Do not crush or chew extended-release tablets or capsules. Doing so can release all of the drug at once, increasing the risk of side effects. Also, do not split extended-release tablets unless they have a score line and your doctor or pharmacist tells you to do so. Swallow the whole or split tablet without crushing or chewing.
If you are using the extended-release capsules, swallow the capsule whole. If you have trouble swallowing it whole, you may open the capsule and sprinkle its contents on a spoonful of soft food (such as applesauce, pudding, or yogurt). Swallow the drug/food mixture without chewing. Use the mixture within 60 minutes. Do not prepare a supply in advance. If you are giving this medication through a tube into the stomach, ask your doctor or pharmacist for specific directions. Avoid drinking alcoholic beverages, since alcohol may interfere with the slow release of this medication and increase the risk of side effects.
To reduce your risk of side effects, your doctor may direct you to start this medication at a low dose and gradually increase your dose. Follow your doctor's instructions carefully. The dosage is based on your medical condition and response to treatment.
Use this medication regularly to get the most benefit from it. To help you remember, take it at the same time each day. Do not suddenly stop taking this medication without consulting your doctor. Your condition may become worse when the drug is suddenly stopped.

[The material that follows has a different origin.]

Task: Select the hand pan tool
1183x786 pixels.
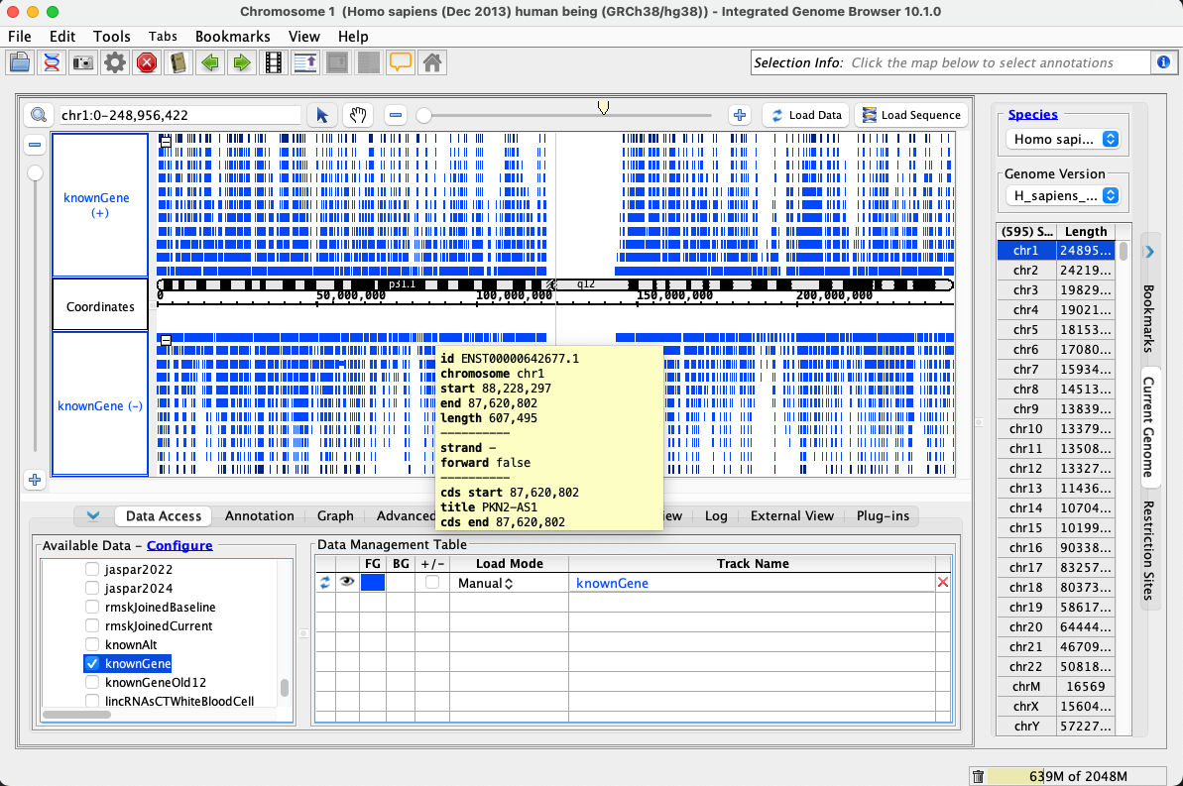Action: tap(357, 115)
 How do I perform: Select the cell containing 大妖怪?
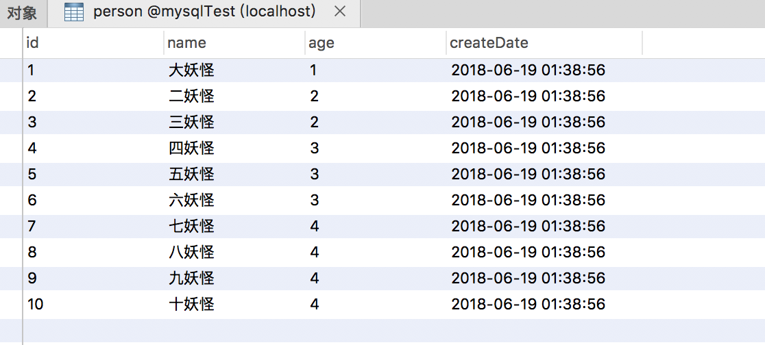(191, 71)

For the treatment of high blood pressure, it may take several weeks before you get the full benefit of this drug. It is important to continue taking this medication even if you feel well. Most people with high blood pressure do not feel sick.
To prevent chest pain, a second heart attack, or migraine headaches, it is very important to take this medication regularly as prescribed. This drug should not be used to treat chest pain or migraines when they occur. Use other medications to relieve sudden attacks as directed by your doctor (for example, nitroglycerin tablets placed under the tongue for chest pain, "triptan" drugs such as sumatriptan for migraines). Consult your doctor or pharmacist for details.
Tell your doctor if your condition does not improve or if it worsens (for example, if your routine blood pressure readings remain high or increase, if your chest pain or migraines occur more often).